* **WHAT THE EXERCISE ASKS**
From the entries below, please output exactly the lines starting at the one containing "1024x474 pixels." and ending at the one containing "Click the globe icon beside Seoul, KR", both included.

* **LISTED ENTRIES**
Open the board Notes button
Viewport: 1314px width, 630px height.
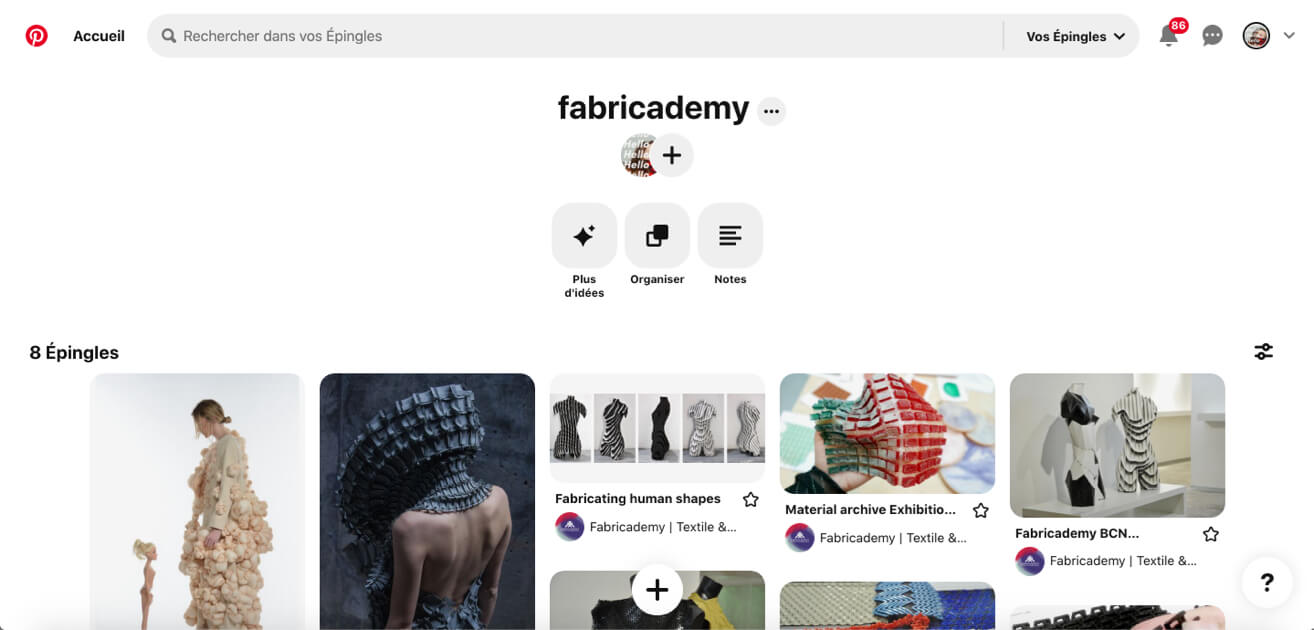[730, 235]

==

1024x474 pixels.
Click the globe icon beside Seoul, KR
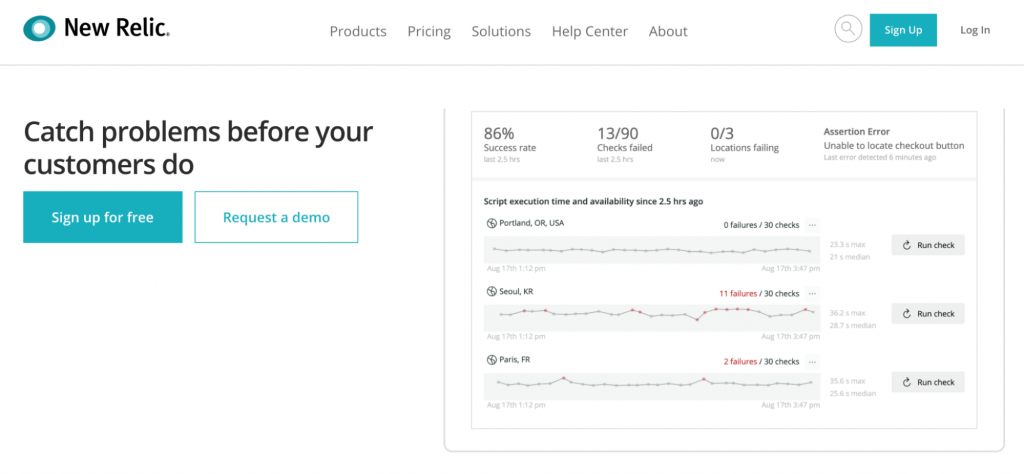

...

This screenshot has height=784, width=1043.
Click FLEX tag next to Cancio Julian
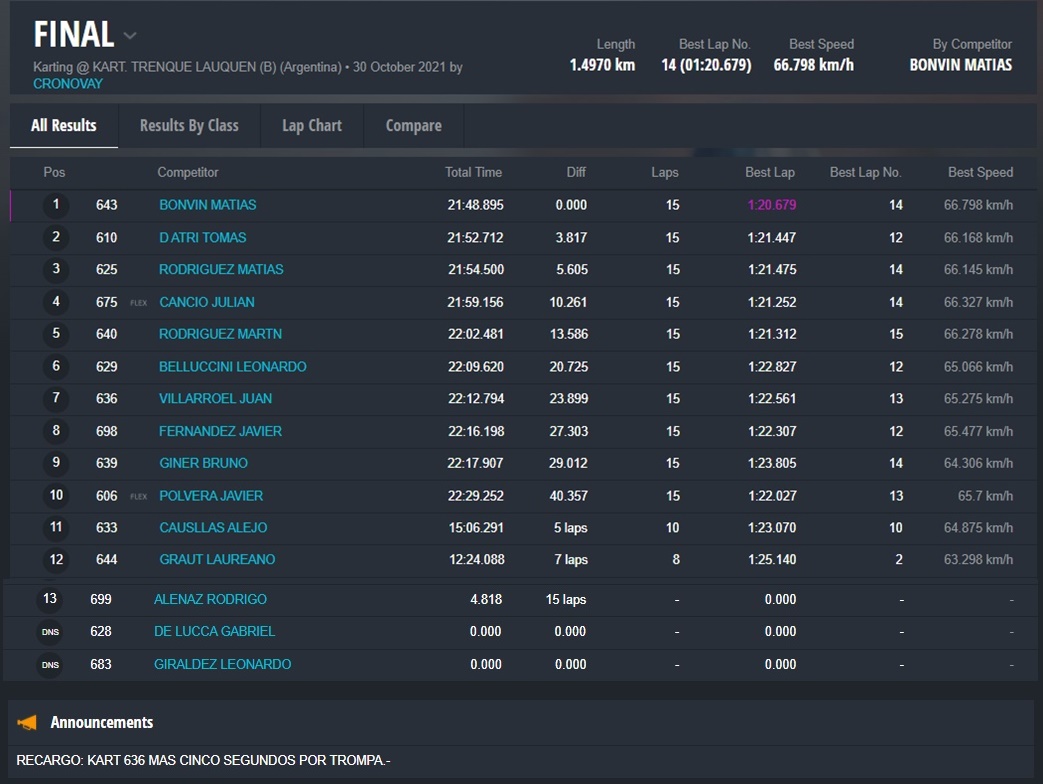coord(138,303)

* **PROBLEM SOLUTION**
1024x474 pixels.
Click the globe icon beside Seoul, KR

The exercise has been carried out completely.